A team from the Queensland Brain Institute (QBI) at the University of Queensland has come up with a non-invasive therapy based on ultrasound technology that essentially de-plaques our brain, thereby allowing neurons and their network of connections to work better. The ultrasound based therapy clears the brain of neuro-toxic amyloid plaques.
The brain equivalent of the common plaque found in our unclean teeth, are structures that are responsible for memory loss and a decline in cognitive function in Alzheimer’s patients. Alzheimer’s disease is a result of a build-up of two types of lesions – amyloid plaques and neurofibrillary tangles.
Amyloid plaques sit between the neurons and end up as dense clusters of beta-amyloid molecules. Simply put, these are a highly sticky forms of protein that easily clump together and form brain-plaque. Neurofibrillary tangles are quite similar, but are found inside the neurons of the brain, and they’re caused by defective tau proteins that clump up into a thick, insoluble mass. This mass eventually results in tiny filaments called microtubules to get all twisted. Neurofibrillary tangles disrupt the transportation of essential materials such as nutrients and organelles, thereby depriving the brain and causing it to deteriorate.

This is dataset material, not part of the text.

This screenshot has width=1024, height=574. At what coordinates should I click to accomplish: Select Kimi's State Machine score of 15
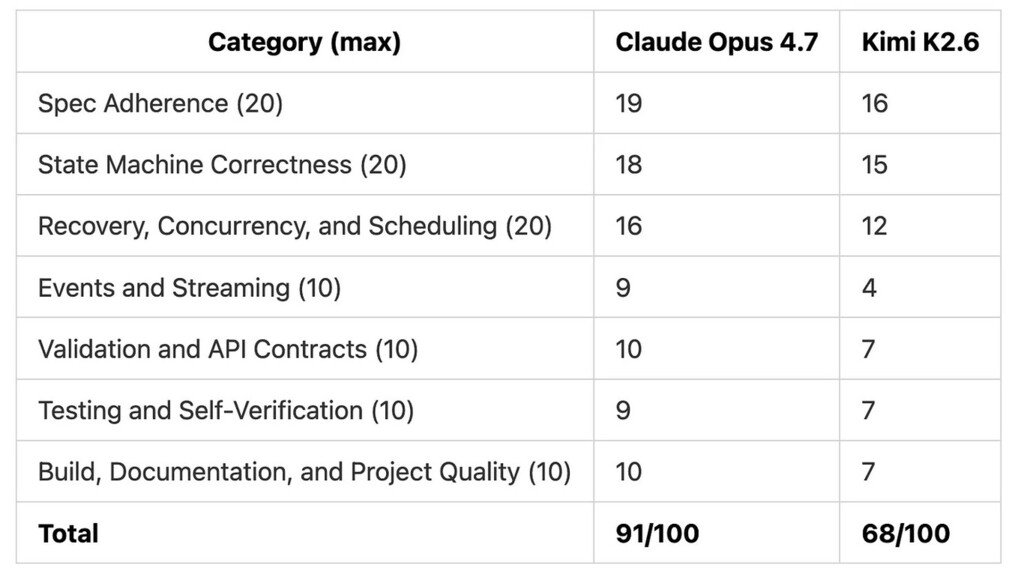pyautogui.click(x=874, y=165)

Even though Alzheimer’s disease affects about 50 million people worldwide, there still hasn’t been a single vaccine that can either arrest or successfully reverse the neurodegenerative disease. However, the team, for the first time, has been able to develop a technique to tackle at least one of the reasons people suffer from Alzheimer’s – by clearing the amyloid plaques.
The team used focused therapeutic ultrasound, which beams sound waves into the brain tissue, without opening by the skull. Essentially, these sound waves oscillate at a very high frequency, thereby gently opening the blood-brain barrier, which is a layer that protects the brain against bacteria, and stimulate the brain’s microglial cells to move in.

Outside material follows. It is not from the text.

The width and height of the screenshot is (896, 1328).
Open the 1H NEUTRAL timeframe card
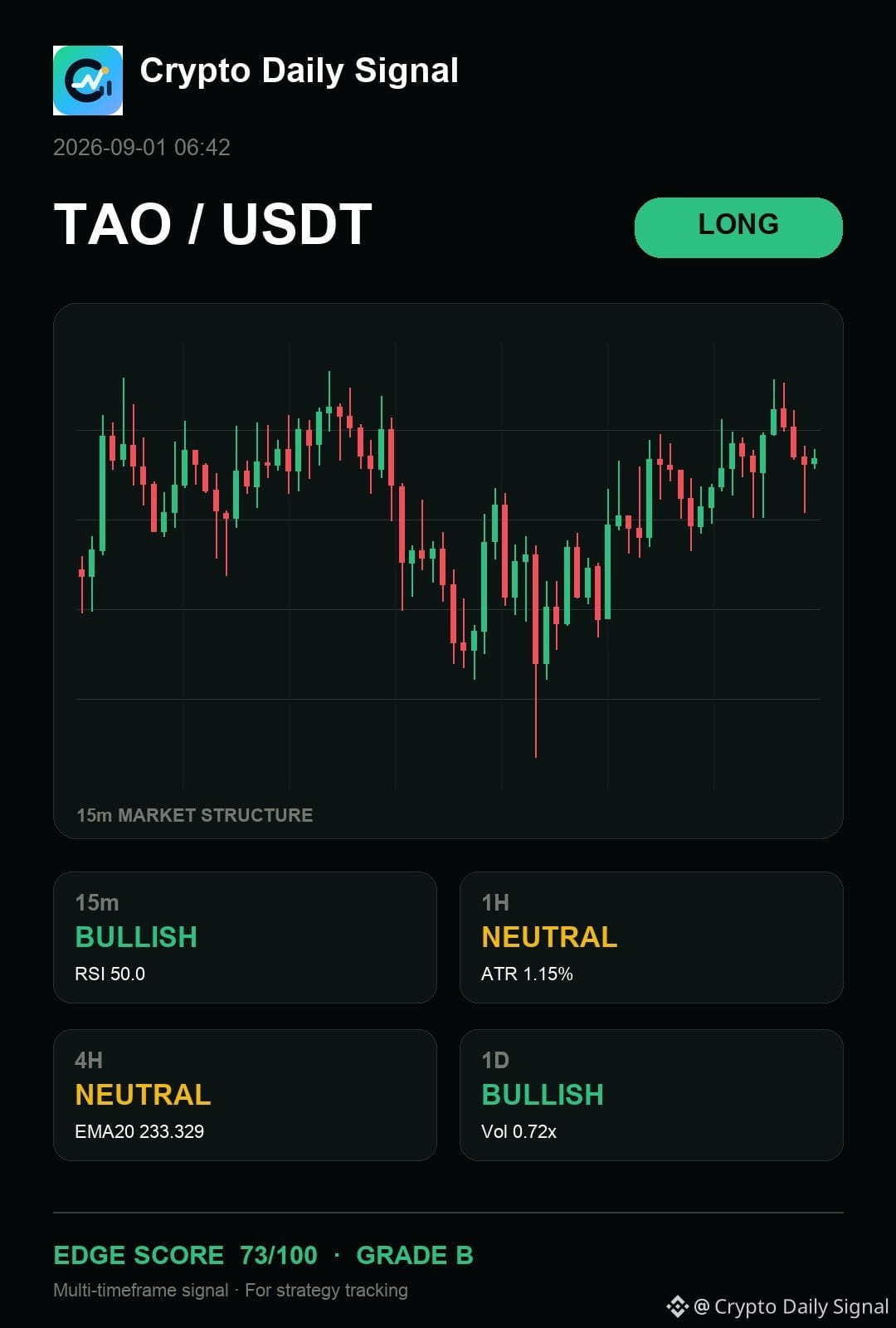click(x=651, y=937)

Microglial cells are essentially the body’s waste-removal cells. Once these cells get past the blood-brain barrier, they’re able to scrub out the toxic beta-amyloid clumps before the blood-brain barrier is restored. The ultrasound therapy offers these cells a window of a few hours to do their job, before the barrier has a chance to re-erect.
The results have been astounding. The team claims that 75 percent of the participants had their memory functions fully restored, with zero damage to the surrounding brain tissue. However, these participants were lab-mice.